── RECORD SET
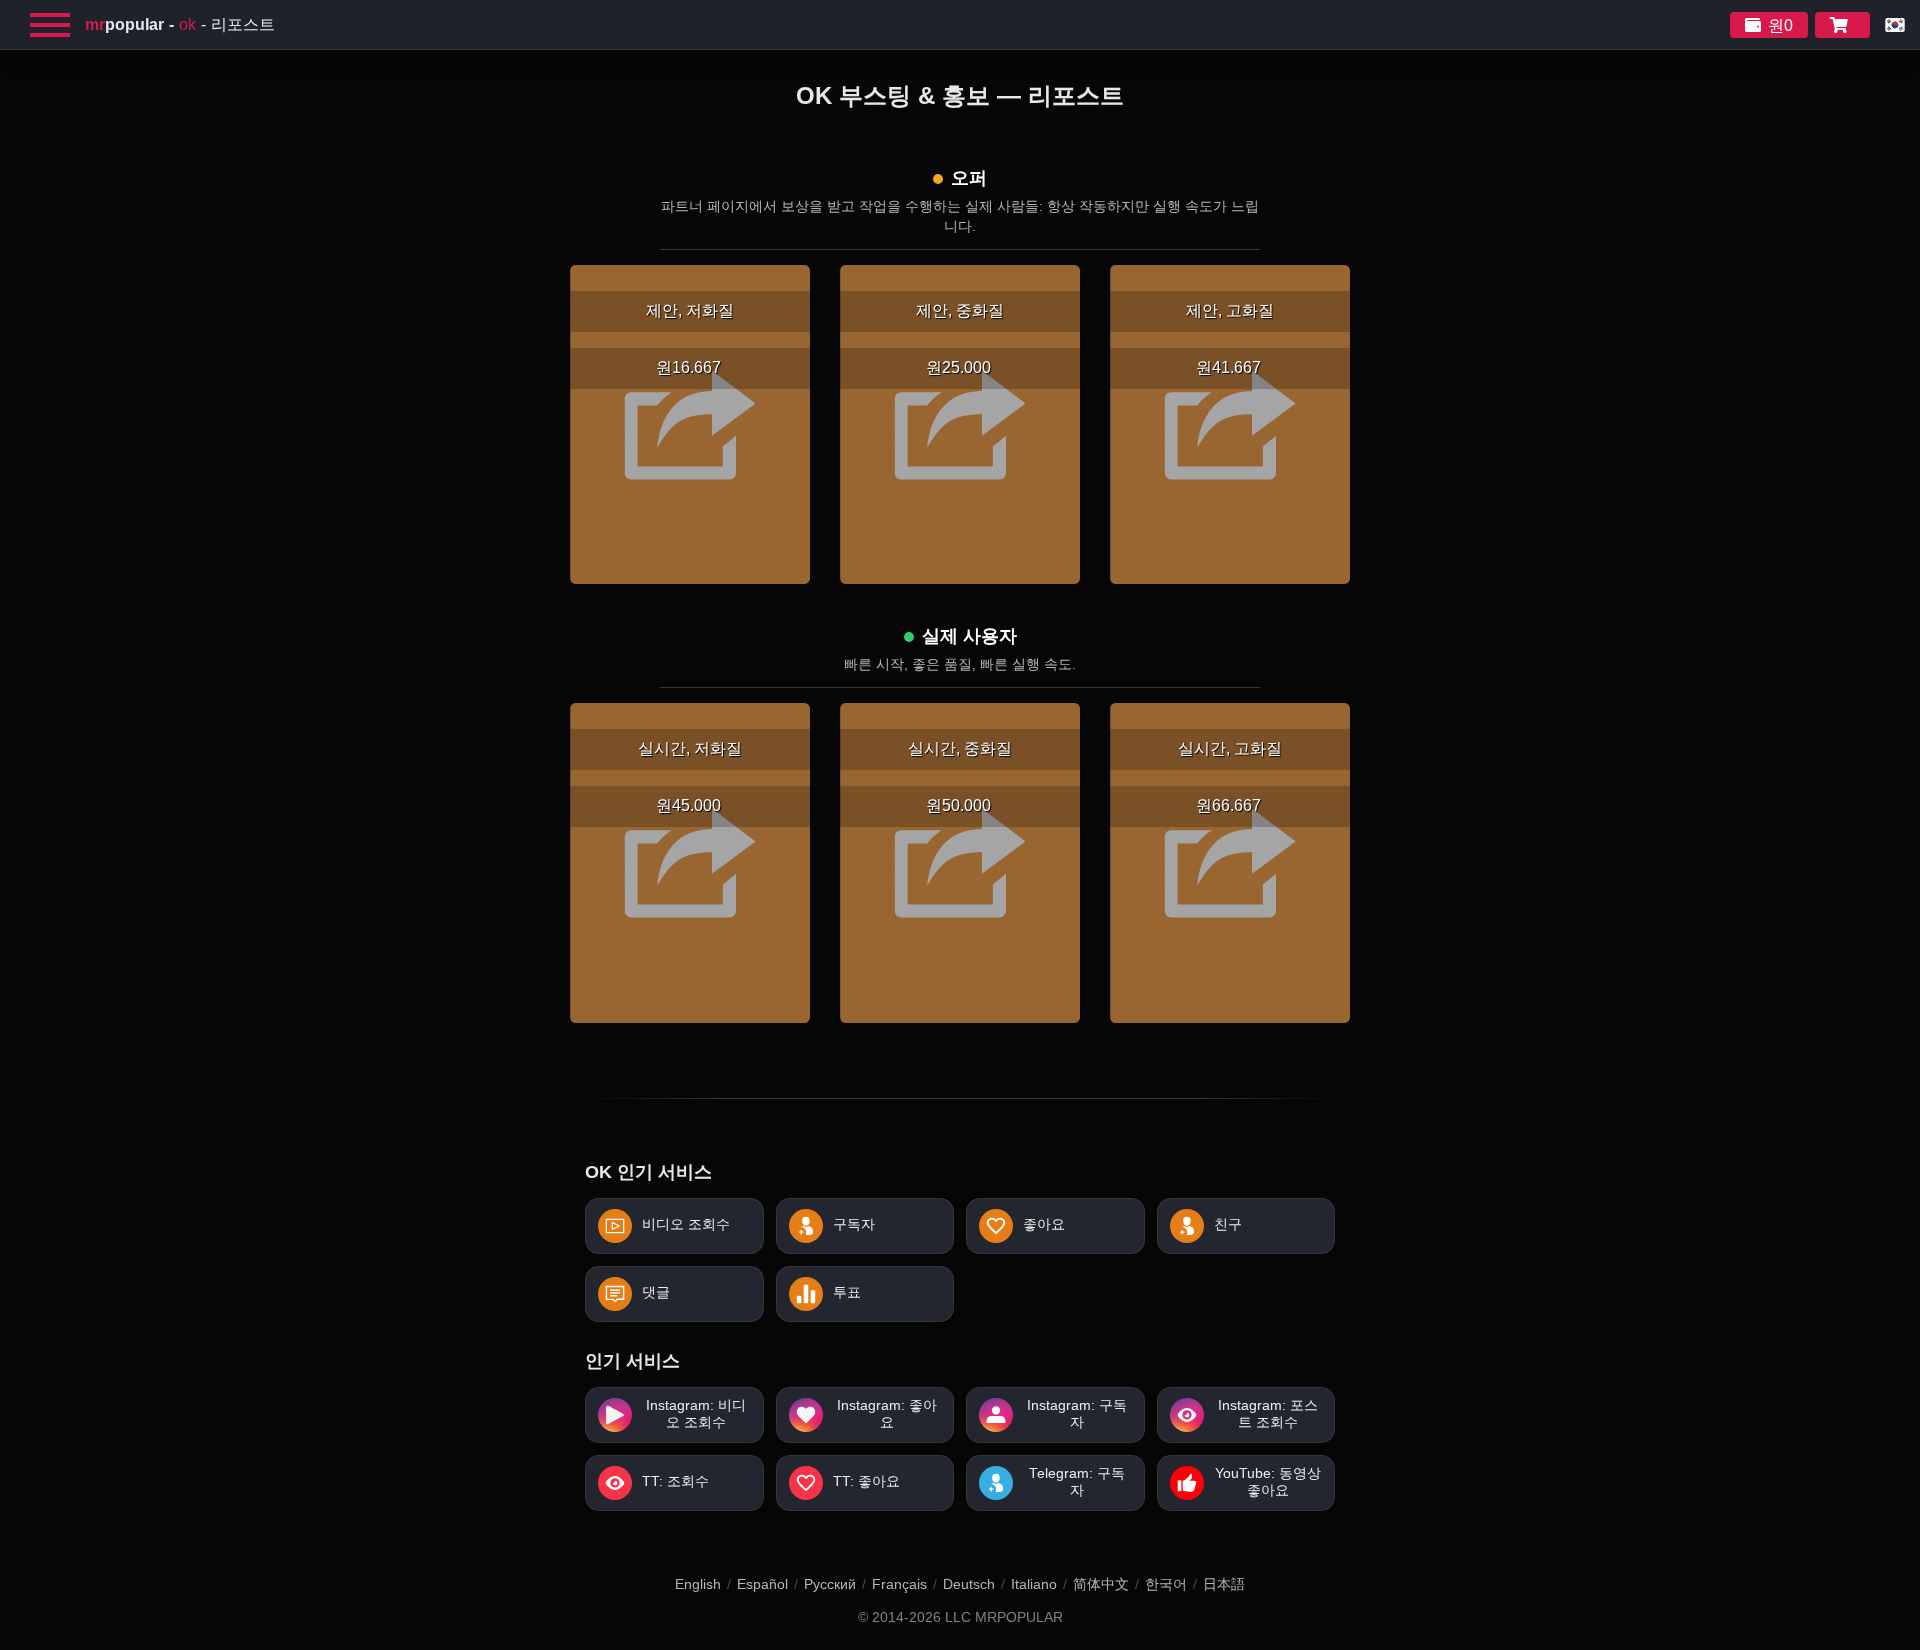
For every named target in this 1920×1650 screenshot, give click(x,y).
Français (899, 1584)
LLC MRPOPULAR (1004, 1617)
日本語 (1224, 1584)
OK (187, 24)
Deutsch (969, 1584)
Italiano (1034, 1584)
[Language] (1895, 25)
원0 (1780, 25)
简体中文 (1101, 1584)
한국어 (1166, 1584)
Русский (830, 1584)
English (698, 1584)
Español (762, 1584)
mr (124, 24)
────
The required answer is the line with "Italiano (1034, 1584)" plus every line after it to the end of the entries above, transcribed exactly.

Italiano (1034, 1584)
[Language] (1895, 25)
원0 (1780, 25)
简体中文 (1101, 1584)
한국어 (1166, 1584)
Русский (830, 1584)
English (698, 1584)
Español (762, 1584)
mr (124, 24)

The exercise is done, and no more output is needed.